Mark White (Season Record 4-2)

The battle of two 2-4 teams—one arguably more deserving of that record than the other. The Chargers have been a let down so far, and it may not get better with Tyson “French” Bagent at the helm. The NFL loves storylines so I wouldn’t be shocked to see “Bagent out duels Herbert!” come Monday morning. But I doubt it though.


Chargers will take this one. (Yuck)

Chargers 31 - Bears 28

 

The Greek Uncles in Chicago

A​bram Sexson and Panos Mamalis (Season Record 3-3)

He is reputed to have carried three cannons, firing them without losing his footing. Panagis Koutalianos, in the legacy of Greek strongmen from Hercules to Kyriakos Grizzly, travelled the world demonstrating his strength.

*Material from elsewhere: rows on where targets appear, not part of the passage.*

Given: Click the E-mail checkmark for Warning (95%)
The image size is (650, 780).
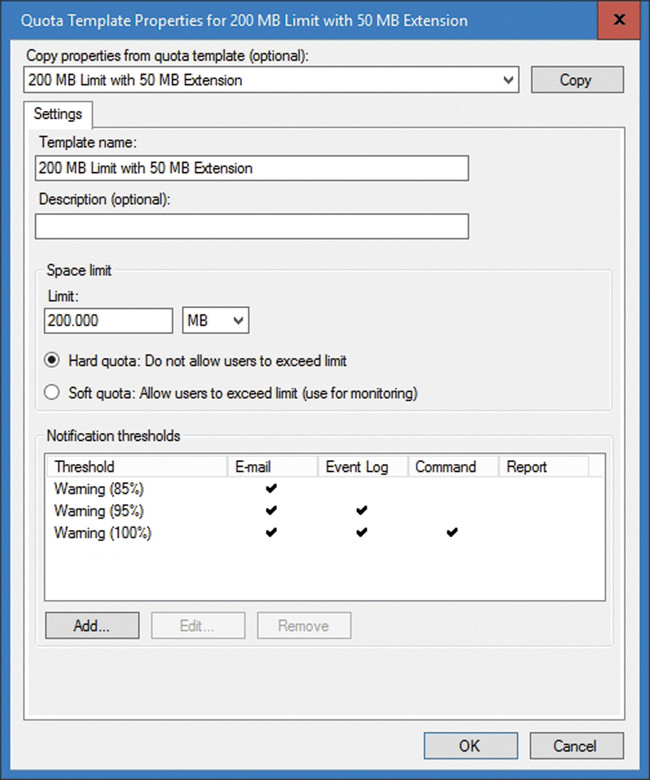Looking at the screenshot, I should tap(271, 510).
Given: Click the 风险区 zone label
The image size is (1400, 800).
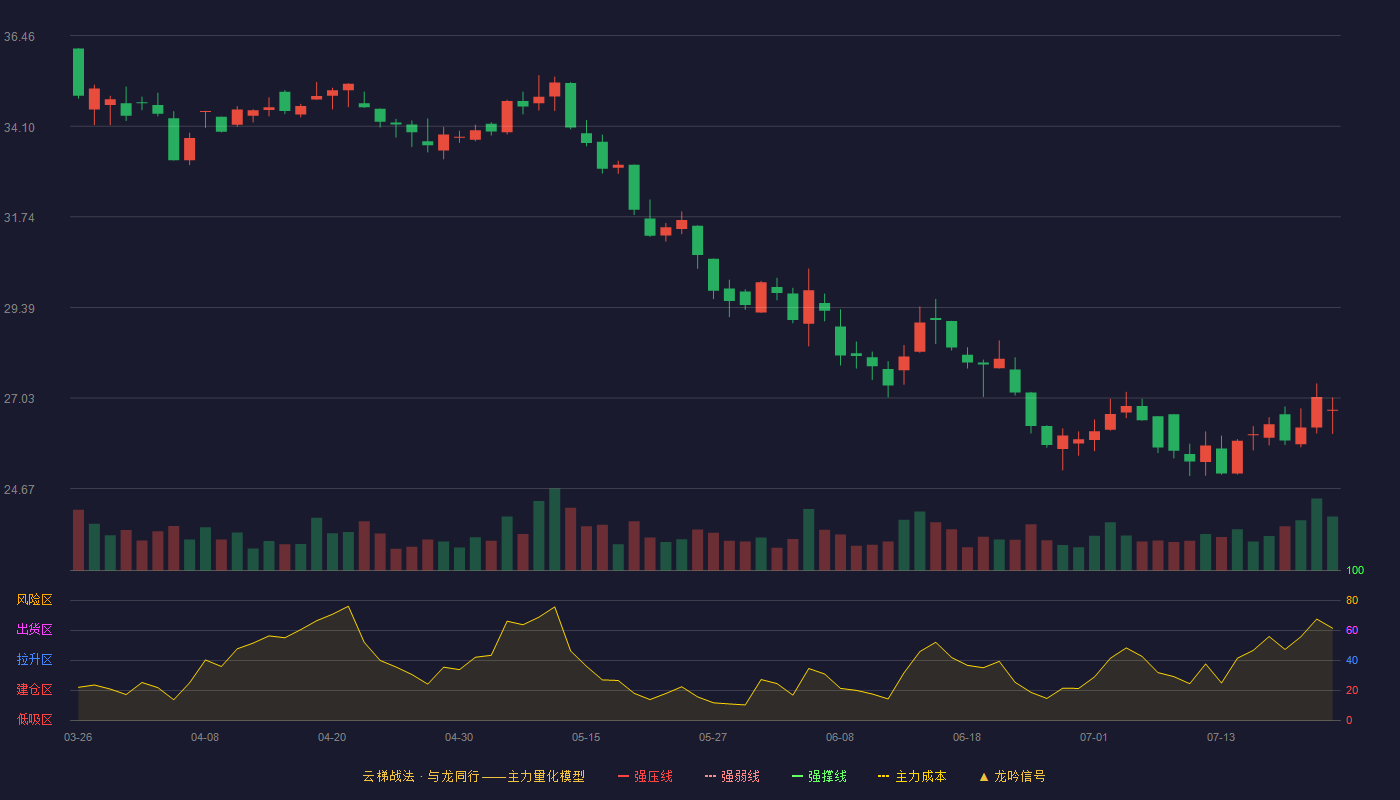Looking at the screenshot, I should point(34,600).
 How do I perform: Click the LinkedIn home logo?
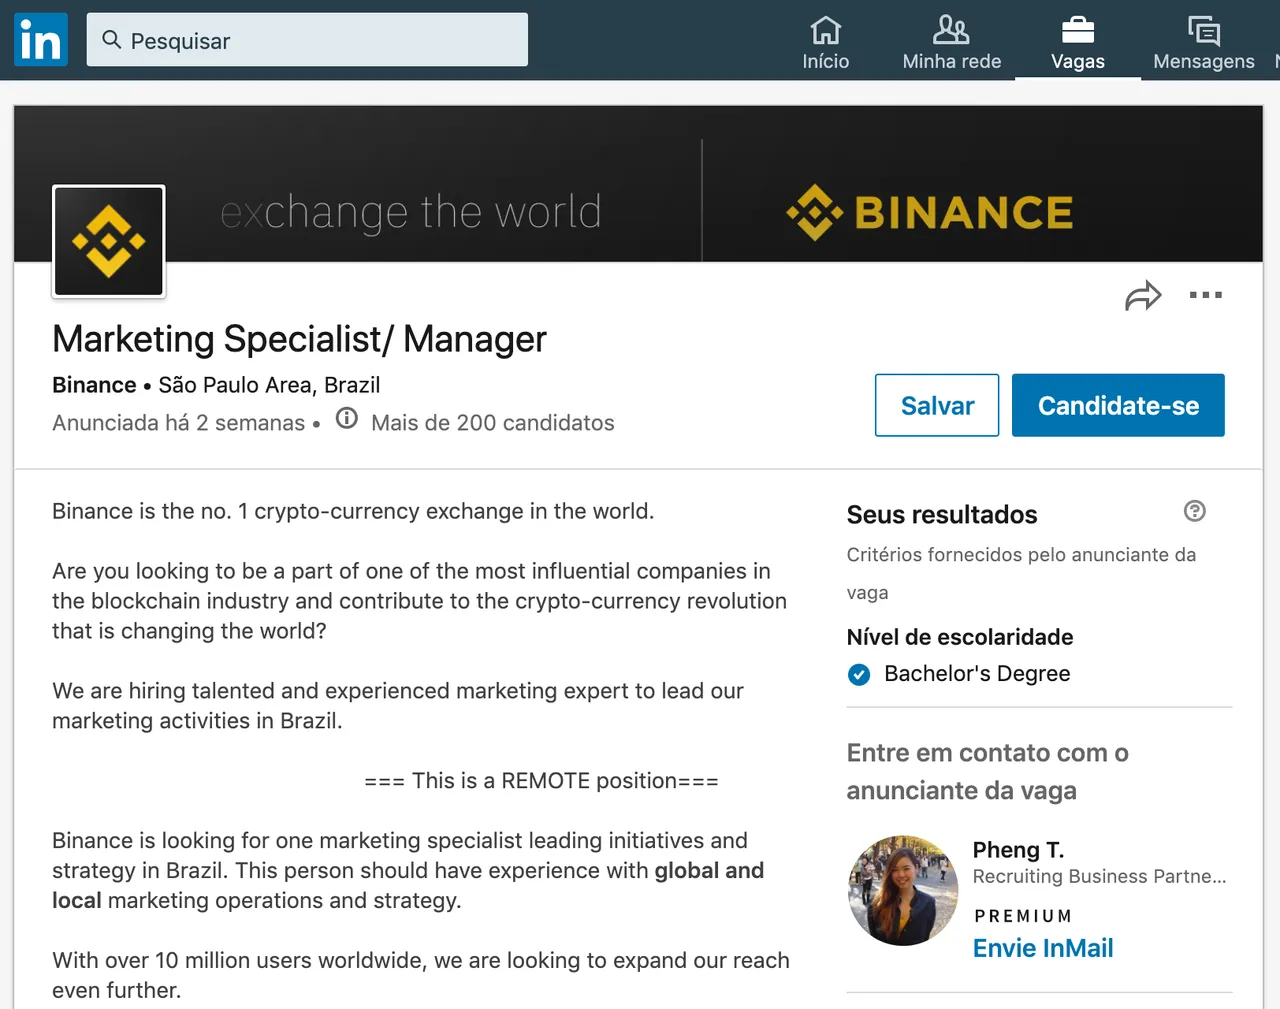(39, 39)
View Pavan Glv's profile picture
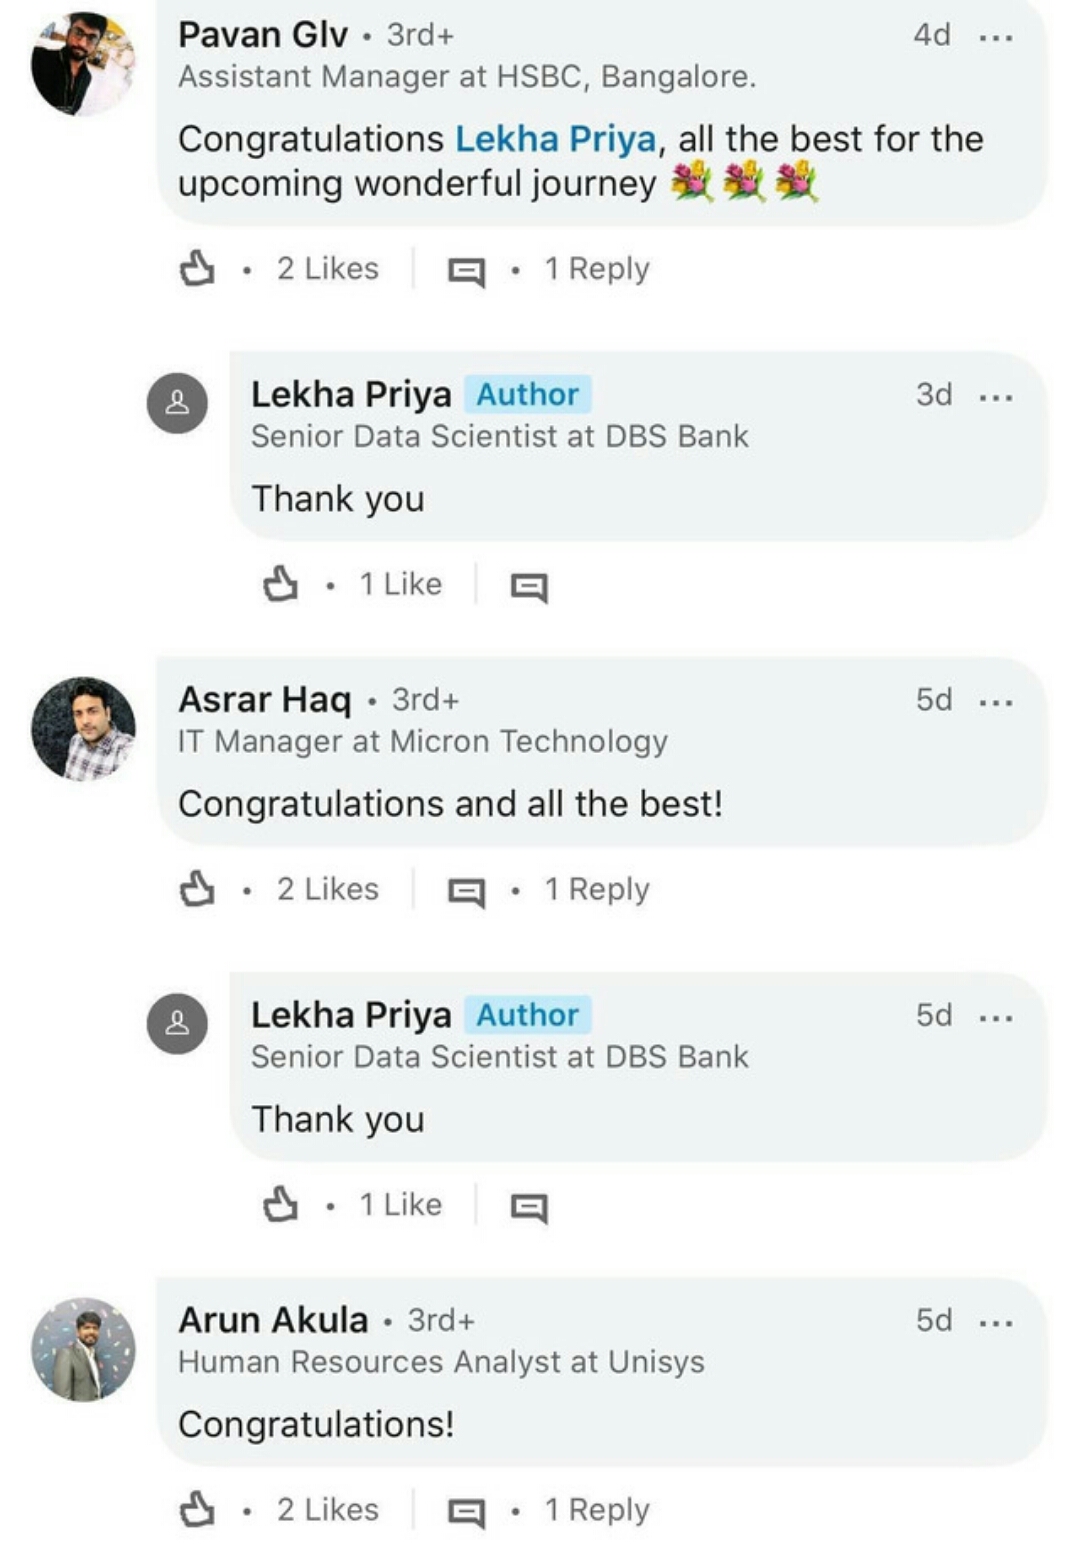This screenshot has width=1080, height=1559. click(x=83, y=64)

Koutalianos may as well have been from the City of Big Shoulders. We reversed the flow of the Chicago River, built the nation’s first skyscraper and the first self-sustaining nuclear chain reaction on the University of Chicago’s Football Field nonetheless.

Bagent’s seed is strong. His dad Travis is 23-year-veteran world champion strongman/arm wrestler with over 417 titles. Built Bagent-Strong, on Sunday Tyler’s gonna fire his nuclear canon Chicago style.

Bears 24 - Chargers 21

 

Thunder Down Under Podcast

J​ack Reed (Season Record 2-4)

Tyson Bagent is playing his second game in the NFL. We should beat them by three touchdowns. If we don't win this game by two touchdowns then it is an utter failure. If not, then the holidays come early. See you after Christmas.